BACKGROUND: Low-cost generic drug programs (LCGPs) increase the accessibility and affordability in the USA of prescription medication that can treat many common pediatric conditions. No studies have assessed the prevalence and predictors of LCGP use in the pediatric population, analyzed trends in LCGP use since their implementation, or analyzed which medications are most commonly purchased for children through LCGPs. OBJECTIVES: Our objective was to determine the prevalence of LCGP use in the USA during the period 2007-2012 and to assess predictors of LCGP use in a nationally representative sample of children and adolescents. METHODS: We used cross-sectional data from the 2007-2012 Medical Expenditure Panel Survey (MEPS) and classified each prescription fill as an LCGP or non-LCGP fill.

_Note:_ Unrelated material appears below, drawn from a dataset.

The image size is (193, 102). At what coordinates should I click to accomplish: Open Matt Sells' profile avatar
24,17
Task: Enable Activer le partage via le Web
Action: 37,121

We assessed the proportions of LCGP fills and LCGP users each year from 2007 to 2012 and compared users and non-users during the latest available study cohort (2011-2012) using chi-squared and t-tests for users. We used multivariable logistic regression to identify factors associated with LCGP use in the most recent MEPS panel. RESULTS: Of 2754 children meeting all inclusion criteria, 23.7 % were classified as LCGP users, representing over 10 million adolescent LCGP users over the 2011-2012 period. LCGP users were significantly more likely to be female, privately insured, White, residing in urban areas, lacking prescription drug coverage, and in a higher income bracket than non-users. Significant predictors of LCGP use included age, prescription drug coverage, insurance type, race, region of residence, and number of unique medications used. CONCLUSIONS: \While one in four children use LCGPs, certain subgroups that may benefit the most from the programs are using them at a lower rate, and use of these programs has important effects on medication utilization quality assurance and research.